How luck can sabotage fund performance

Investors seeking outsized performance may need even more courage and patience than they thought

How luck can sabotage fund performance

Value investors are no strangers to the importance of discipline. The strategy, which relies on time rather than timing, requires them to stay steadfast even as choppy markets eat away at their daily, weekly, and monthly returns. Just stick to it, they think, and they’ll eventually beat the market.

But an experiment by University of Chicago finance professor and Nobel laureate Eugene Fama and Dartmouth professor Ken French suggests it’s not that simple, according to the Wall Street Journal. In fact, holding on for more than 10 years improves the odds of outperformance — but doesn’t guarantee it. And for shorter periods, the chances of falling short increase simply because of bad timing.
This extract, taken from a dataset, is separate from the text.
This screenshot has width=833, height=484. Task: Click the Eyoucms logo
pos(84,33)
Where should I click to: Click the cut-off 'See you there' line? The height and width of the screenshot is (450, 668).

Fama and French wanted to know what would happen if an investment strategy’s return in each of the next 120 months were equal to what it was in 120 randomly selected months from the past five decades. Running the simulation 10,000 times for different strategies, they determined how often a strategy lagged behind its benchmark.

“Even with their generous assumption, they found that … there was a significant probability the strategy would lag behind its benchmark over a 10-year period,” the Journal said. Looking at value investing, for example, Fama and French calculated that the strategy had a 9% probability of lagging over any given 10-year period. That falls in line with how the average value stock hasn’t done as well as the average growth stock over the past decade.

“Statistical noise—luck, in other words—is always the first possibility to consider, especially when a compelling model says the expected premium is positive,” French told the Journal. He added that other factors may explain the disappointing showing from value stocks, though bad luck is a likely possibility based on the tests he and French conducted.

Testing strategies that favour small-caps over large-cap stocks led to similar results. Despite having an impressive historical record over the past half-century, the two found a 24% probability of small-caps falling behind large-caps over any 10-year window. And comparing the performance of equities with that of riskless T-bills, they found a 16% chance of the former doing worse than the latter; even pushing the time horizon to 20 years led to a “nontrivial” 8% chance of equity underperformance, they said.

The upshot, according to the researchers, is that one “cannot draw strong inferences” about a fund’s potential from three, five, or even 10 years of record returns. And those who decide to put money behind a strategy must be prepared to give it at least 10 years to bear fruit, even if it has significant periods of market-lagging performance.